What to work on: What you give must be the lines from the one containing "Where should I" through the last line of the listing below, exactly, with nothing else and no pictures.

Data records:
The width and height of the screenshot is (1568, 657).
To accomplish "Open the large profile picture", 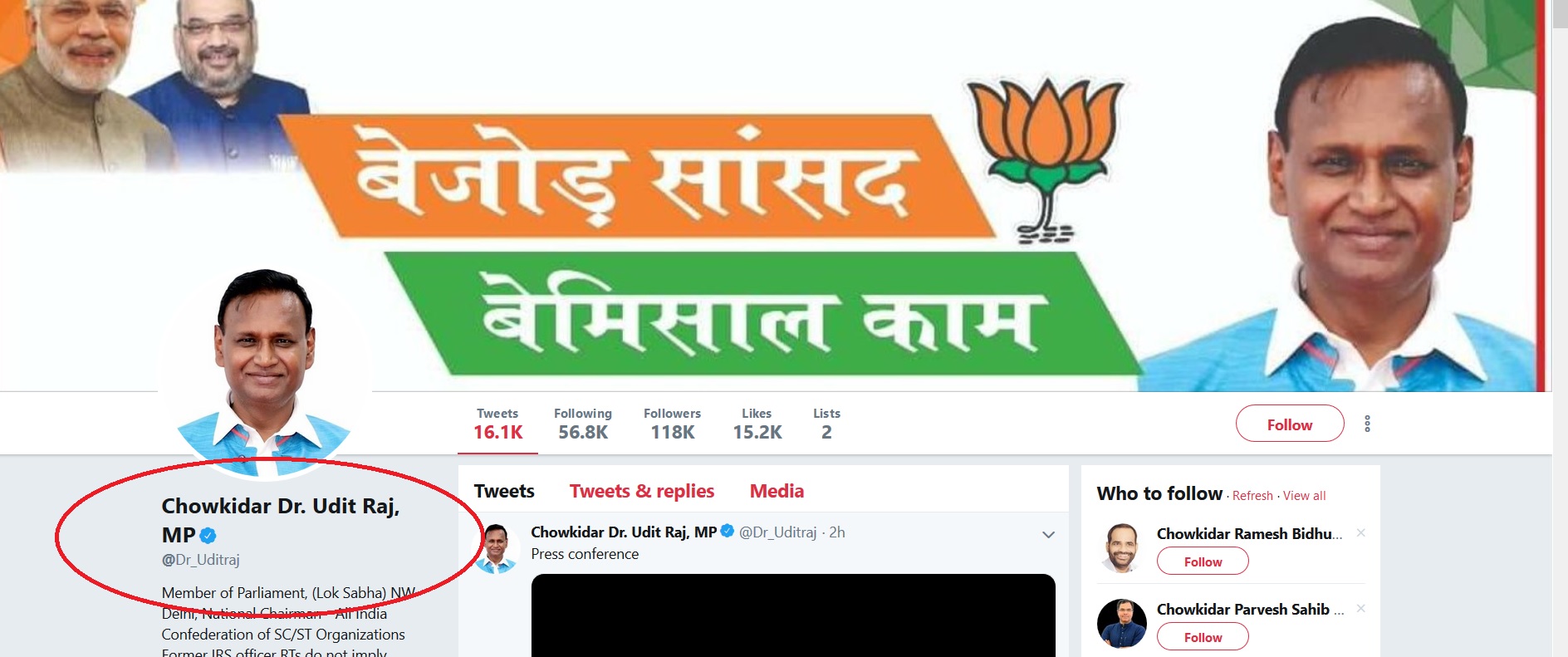I will 264,372.
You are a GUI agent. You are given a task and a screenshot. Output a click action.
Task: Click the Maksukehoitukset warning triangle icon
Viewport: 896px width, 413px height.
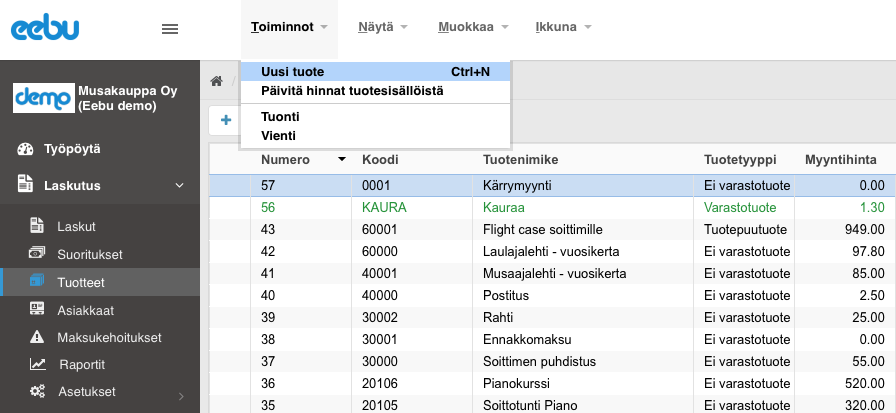coord(37,337)
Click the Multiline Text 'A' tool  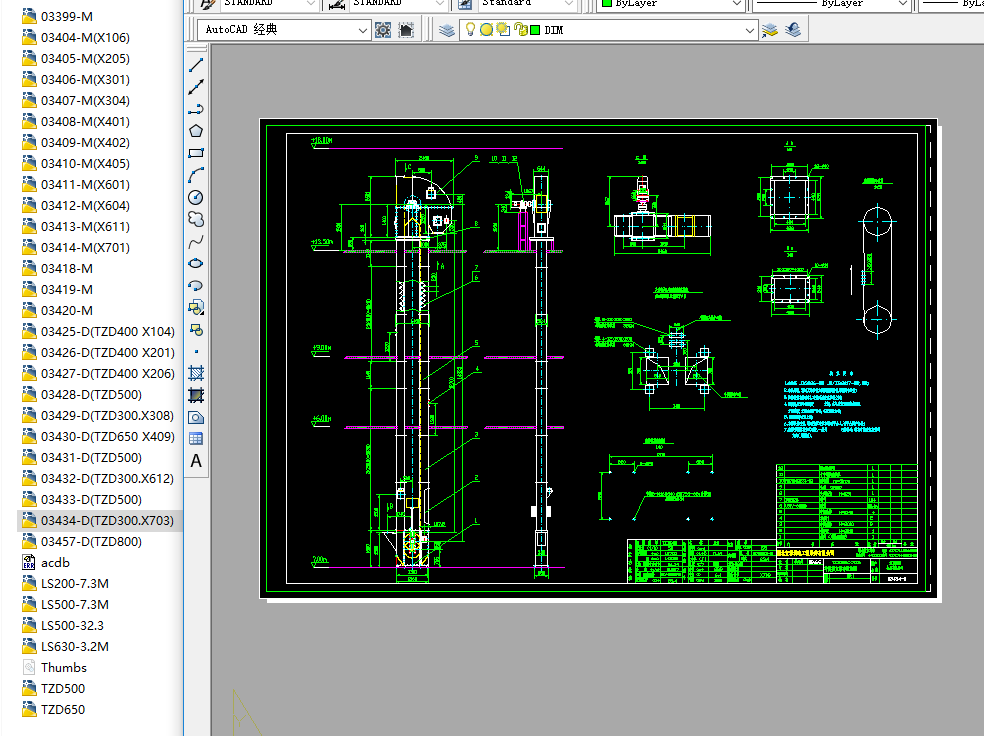point(196,461)
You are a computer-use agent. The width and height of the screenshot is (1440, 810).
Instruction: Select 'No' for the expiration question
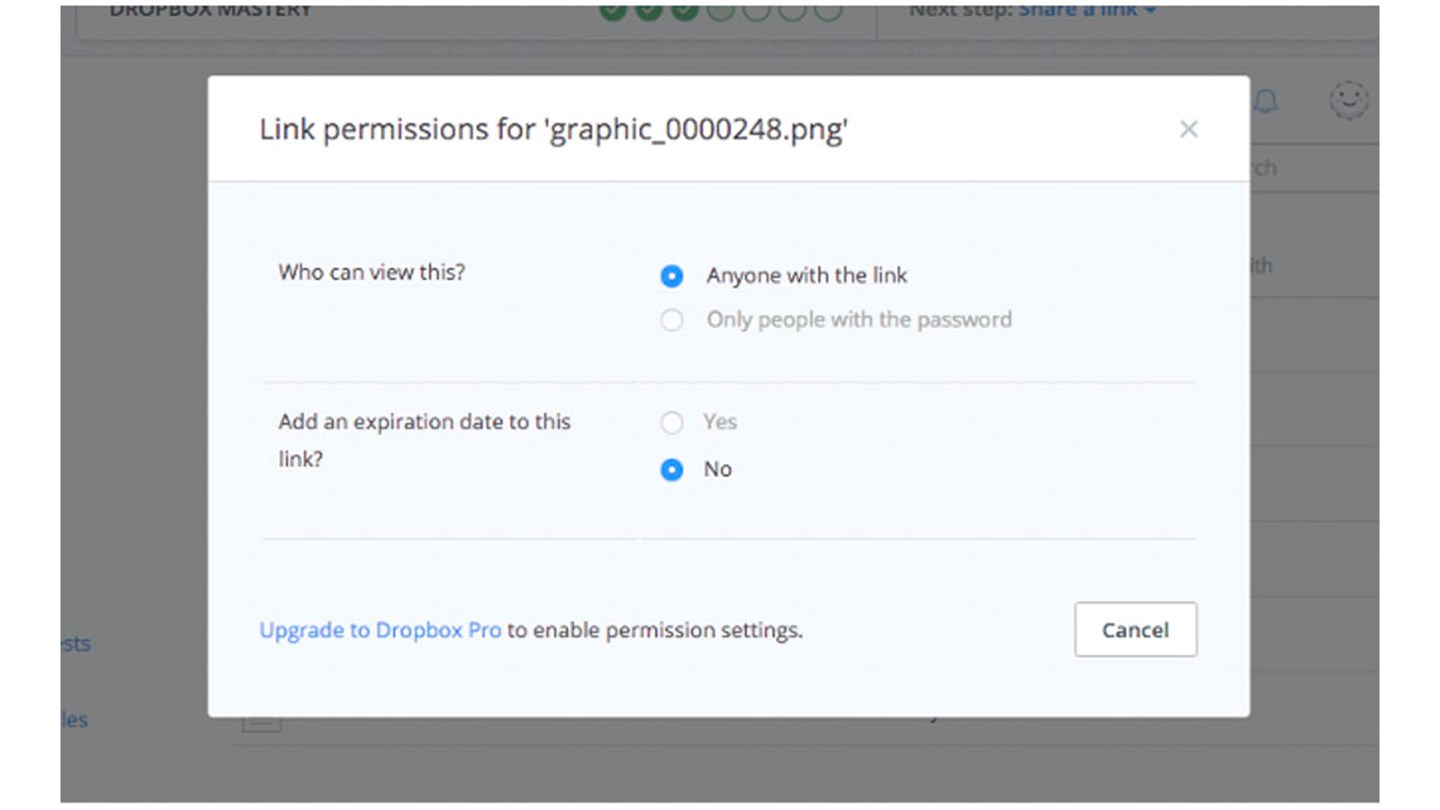[671, 469]
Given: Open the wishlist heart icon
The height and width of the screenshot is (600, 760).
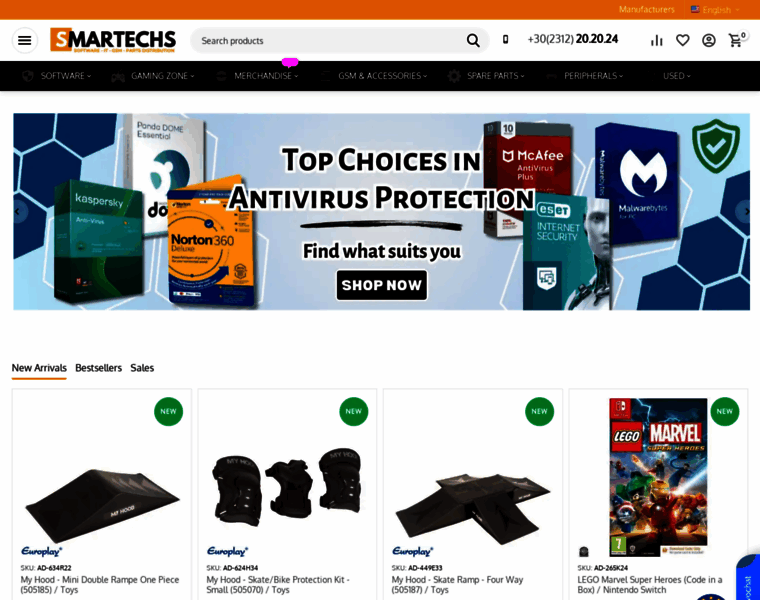Looking at the screenshot, I should pyautogui.click(x=682, y=40).

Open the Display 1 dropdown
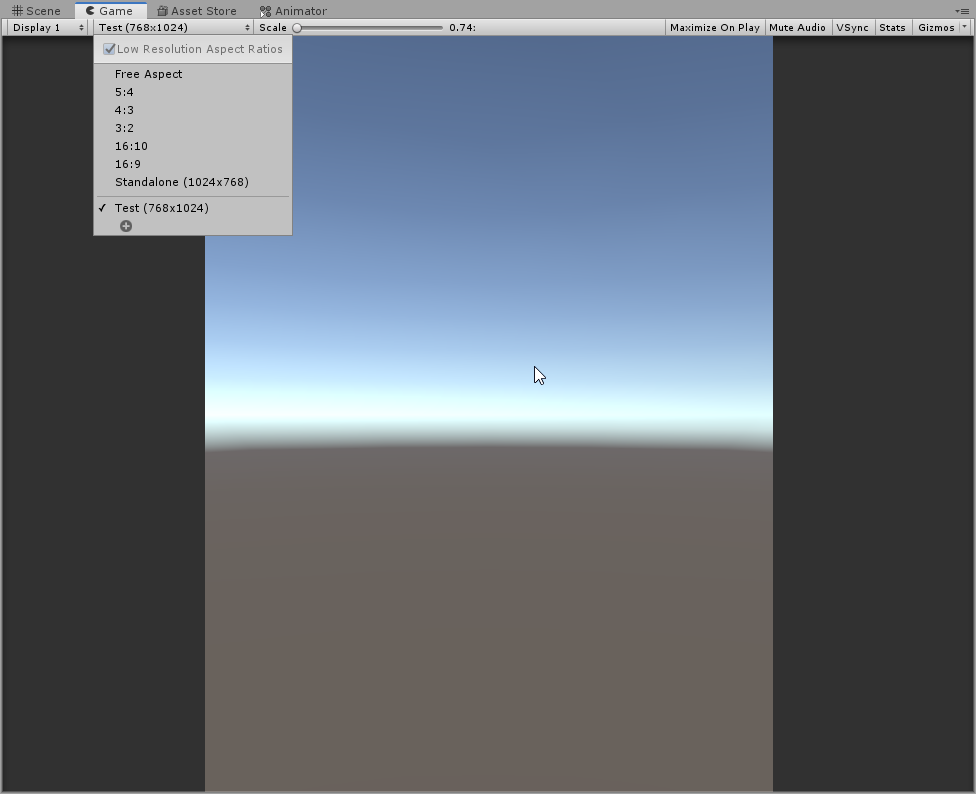pyautogui.click(x=45, y=27)
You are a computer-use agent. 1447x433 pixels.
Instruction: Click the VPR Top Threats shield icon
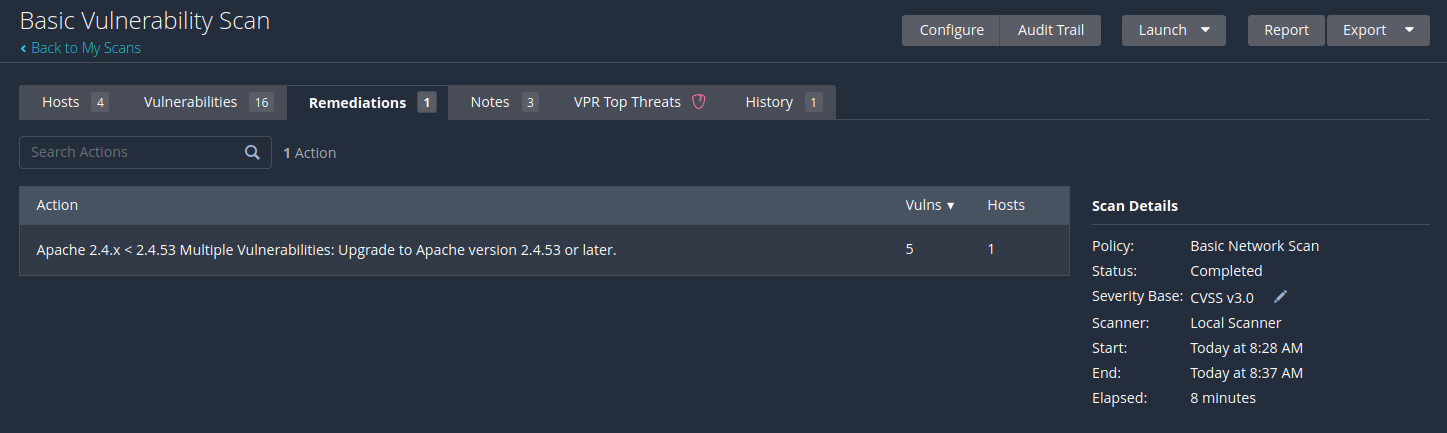[699, 102]
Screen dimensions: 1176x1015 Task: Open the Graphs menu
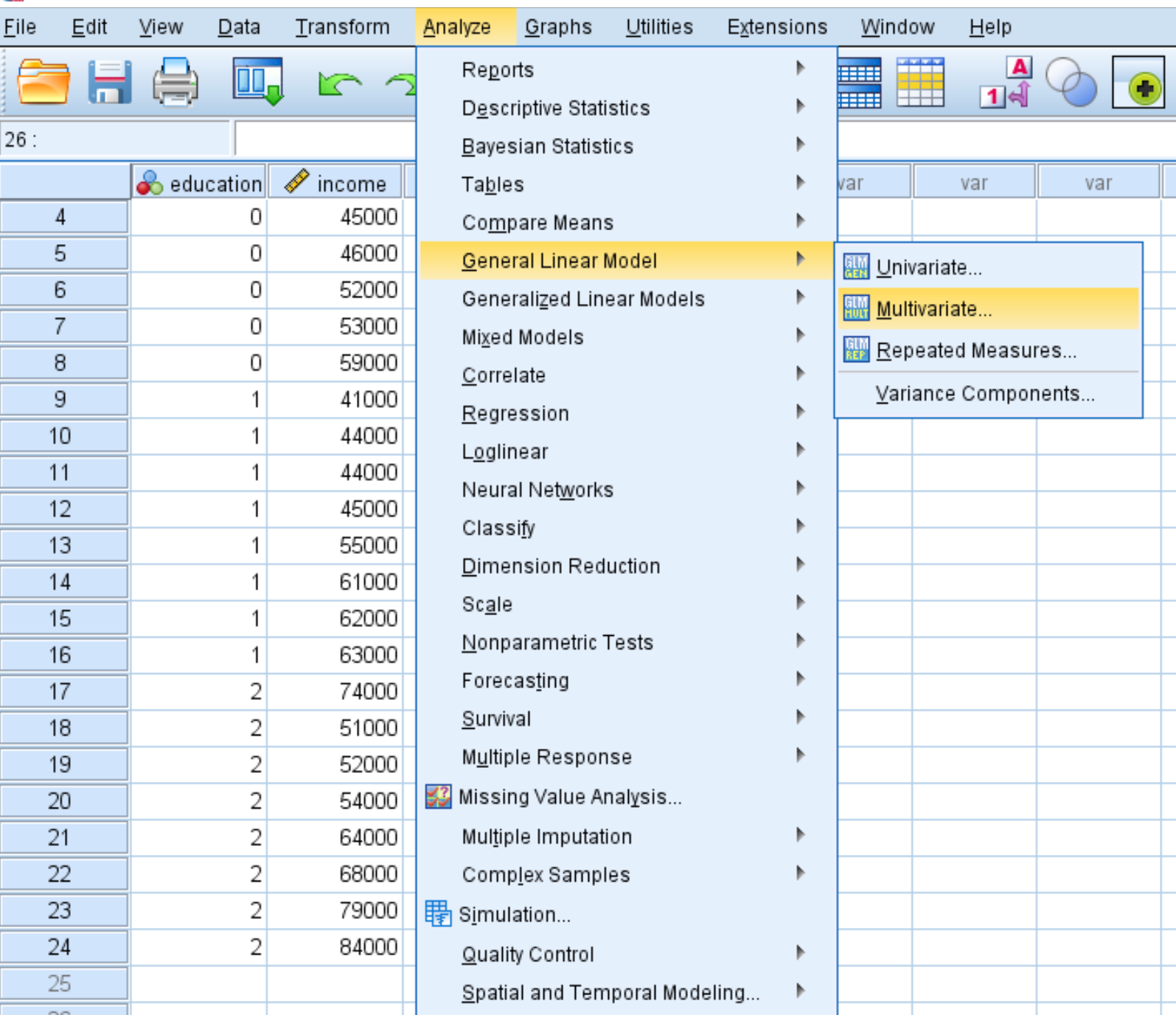click(x=558, y=27)
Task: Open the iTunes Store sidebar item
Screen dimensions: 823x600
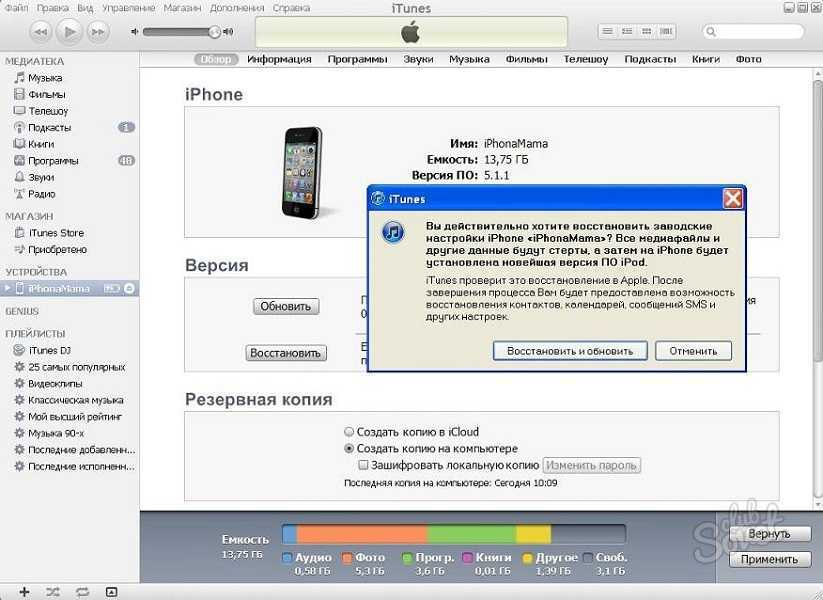Action: coord(56,233)
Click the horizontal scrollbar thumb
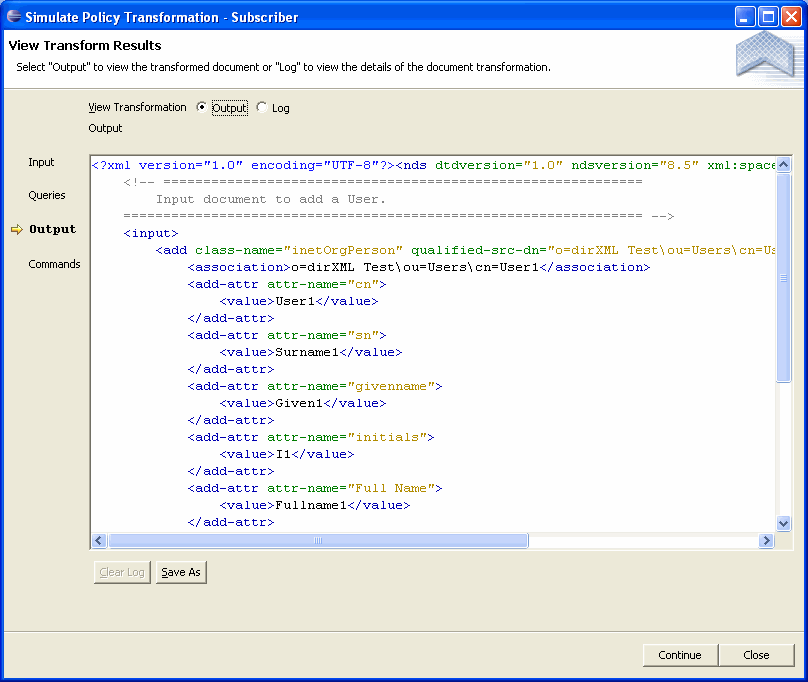Screen dimensions: 808x682 pos(318,541)
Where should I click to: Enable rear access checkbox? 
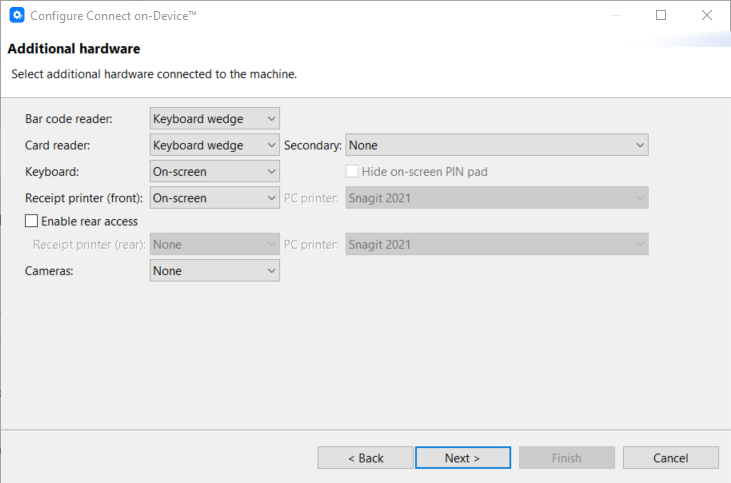(x=32, y=221)
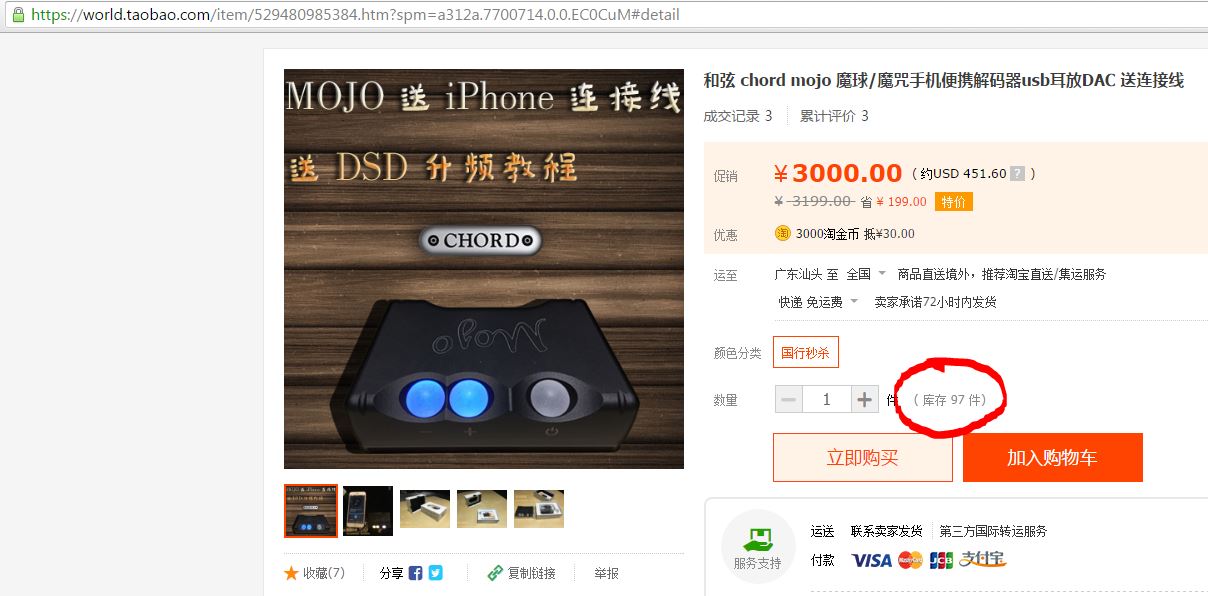Click the orange star favorite icon

291,573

Task solution:
Where should I click to: Enable rear access checkbox? 
(x=32, y=221)
Click the orange star favorite icon

291,573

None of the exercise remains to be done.